O’Regan explains: “Rehabilitation is frequently part of preserving affordable housing, itself a key LIHTC goal due to its cost effectiveness and benefits for existing tenants. Such housing, however, is more likely to be in higher poverty neighborhoods. In this report, prioritizing preservation is scored as lowering access to low poverty neighborhoods. Does that mean preservation should not be prioritized? No it does not.”
What else can developers who focus on affordable housing learn from these findings?
Professor Ellen’s answer is direct: “Developers should pay attention to changes to QAPs because the study suggests, but doesn’t prove, that states closely follow QAP guidelines when deciding which projects should get credits.” She adds, “Some of our findings could be explained by developers responding to QAPs too; we can’t disentangle.”
And what about the U.S. Supreme Court? “Given the attention this issue has gotten in light of the Texas case, it seems HFAs [housing finance agencies] are even more conscious of the neighborhood factors in their QAPs today than they were several years ago,” says Molly Bryson, who has several decades of experience with tax credits and affordable housing, and works at the Washington, DC office of the law firm Ballard Spahr, where she heads their Tax Credits Team.
The consensus among experts seems to be that better understanding the impact of QAPS will be necessary no matter what the U.S. Supreme Court rules in the Texas case.
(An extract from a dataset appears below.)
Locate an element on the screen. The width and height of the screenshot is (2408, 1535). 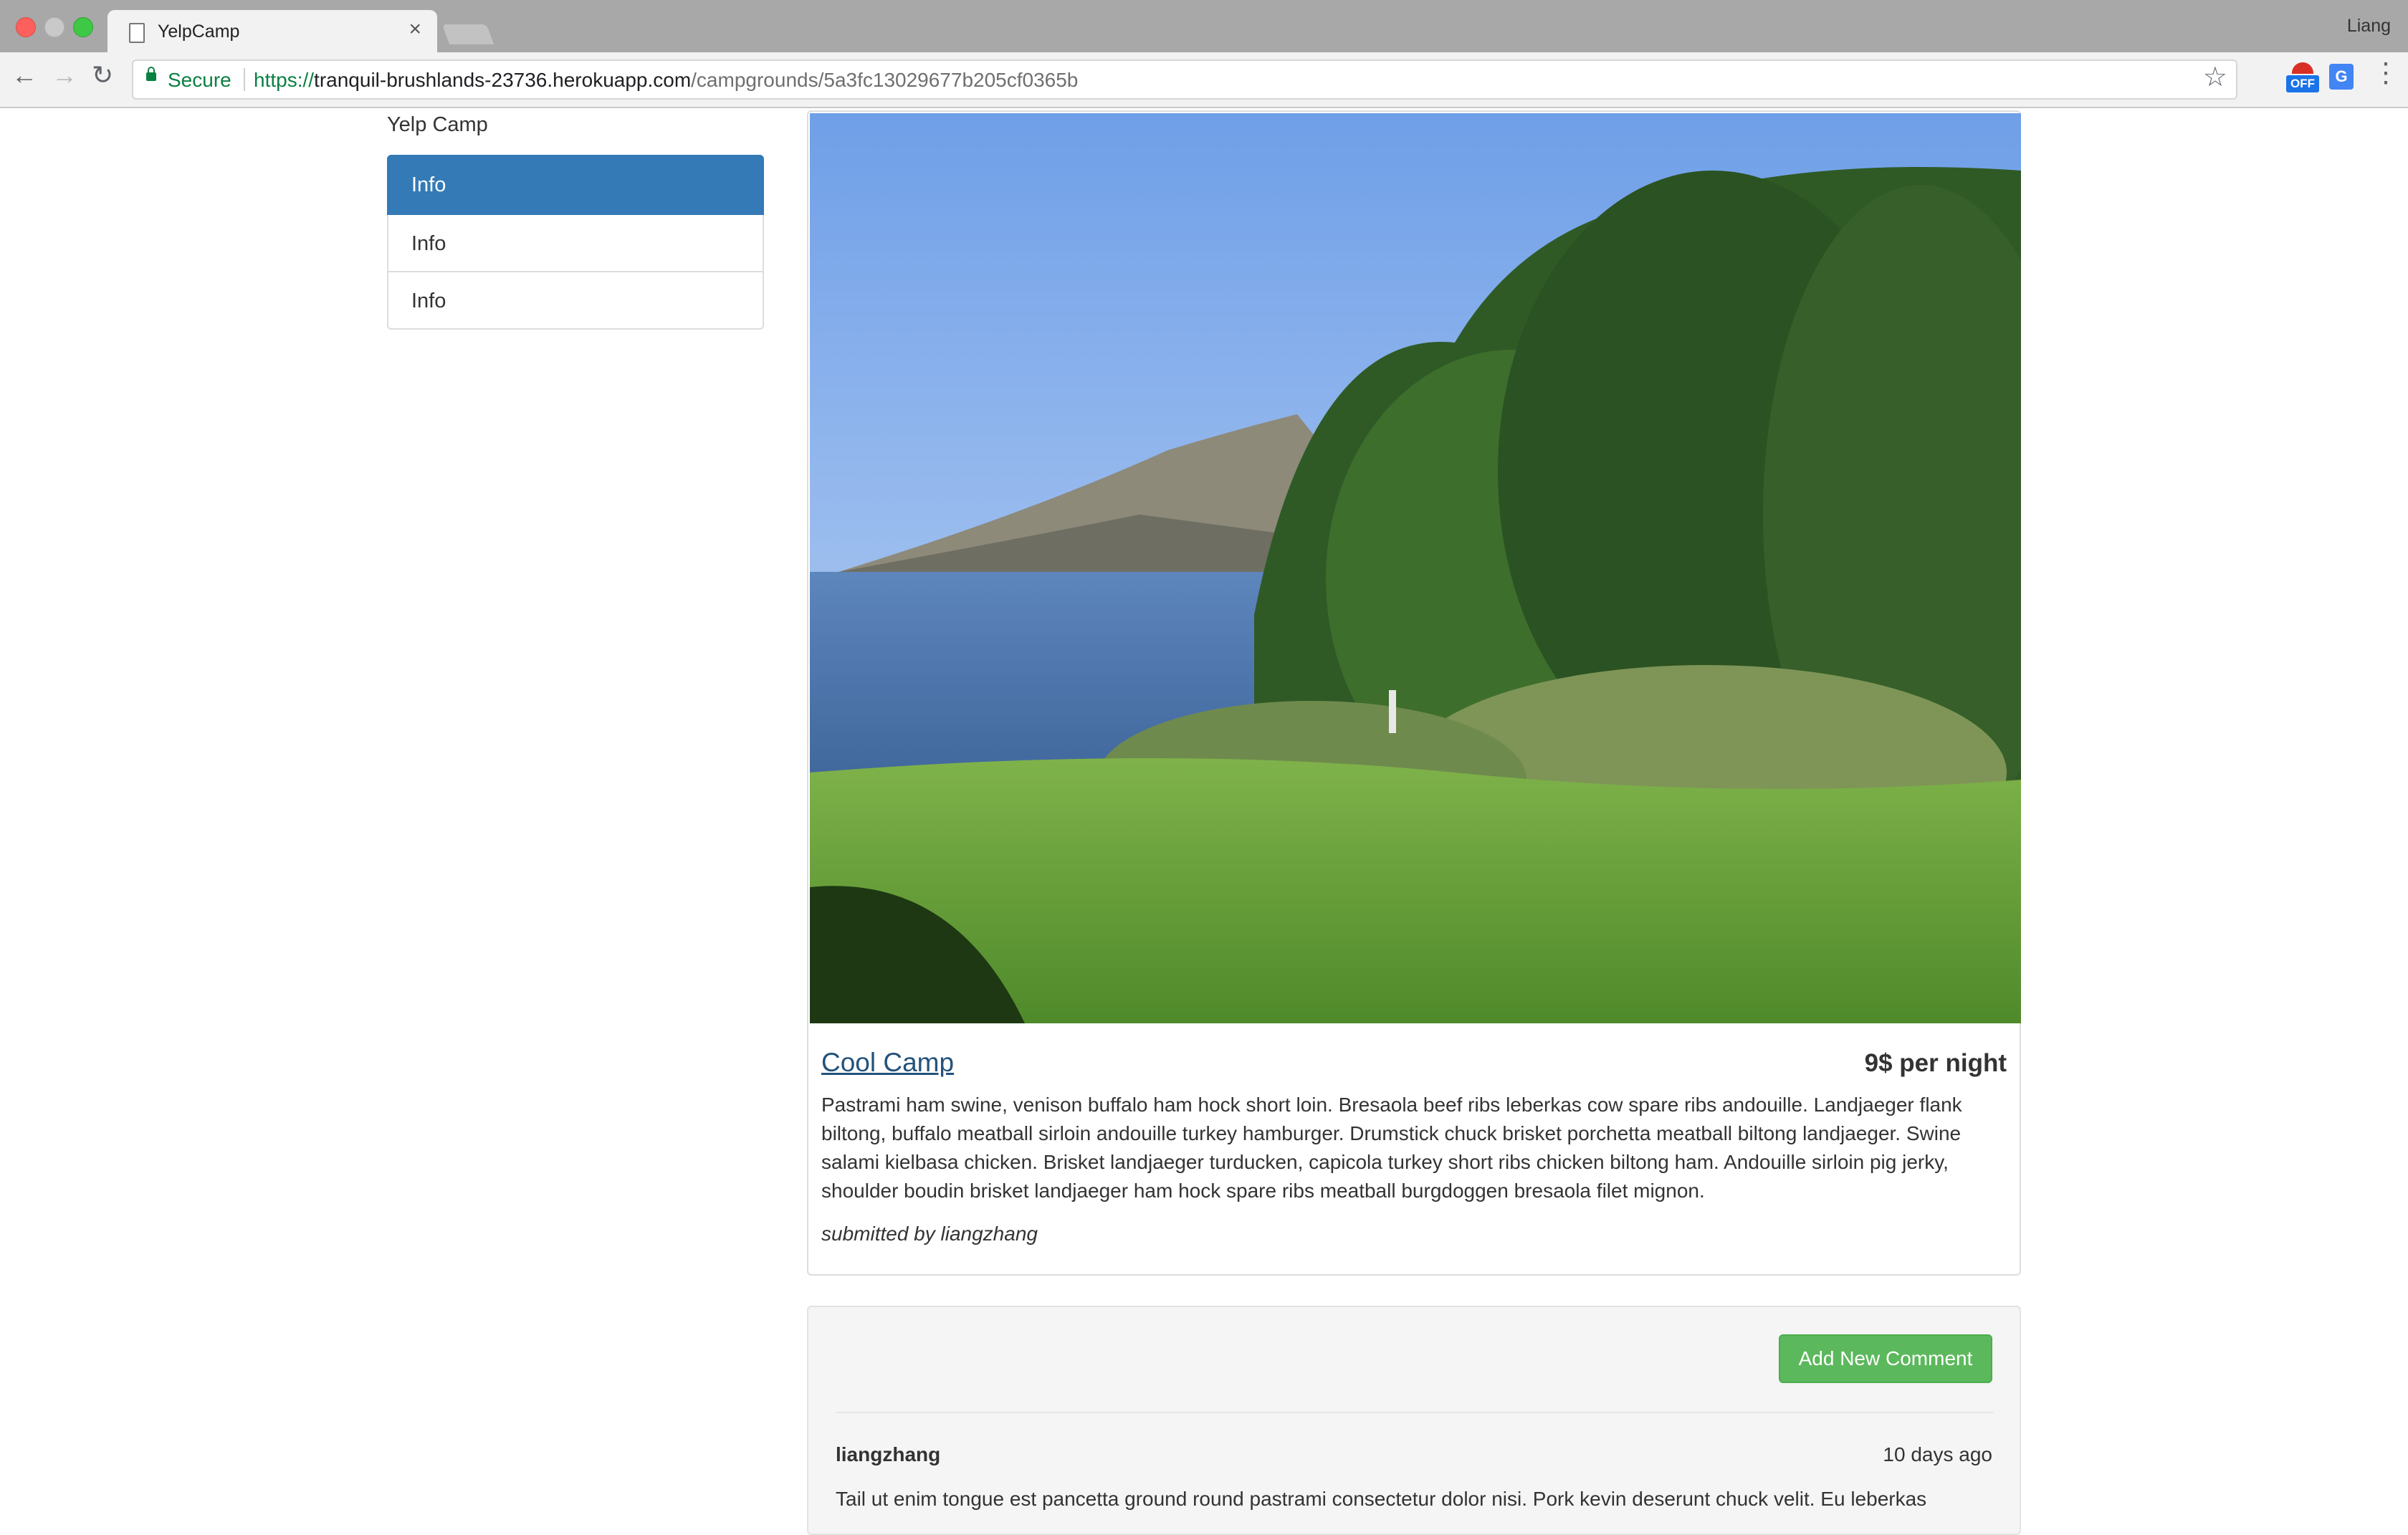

A decision that the Fair Housing Act encompasses liability based on evidence of disparate impact on minority groups when more neutral policies are available would make QAPs even more important as a tool; and a decision limiting the scope of the law to intentional actions will still leave states needing to better understand how QAPs affect the siting of LIHTC developments. The prime goal—to create sound affordable housing and thriving communities—will remain.
“Both the literal words in the QAP and the intent of the agency preparing the QAP are crucial,” says Jerome Breed, a Washington, D.C.-based tax partner at the law firm Bryan Cave. “To the extent the Supreme Court decision increases uncertainty in the allocation process by making allocation challenges more likely, it will discourage developers from participating in LIHTC development and will incentivize developers to avoid siting projects in neighborhoods that could be subject to challenge. The effect may make it more difficult to meet the housing goals of the allocating agency.”
Adds Bryson, “because LIHTCs are most likely not their only funding source, developers’ thinking is also influenced by requirements from other funding sources such as state or local governments. All these stakeholders will impact how developers move forward in the wake of the U.S. Supreme Court case.”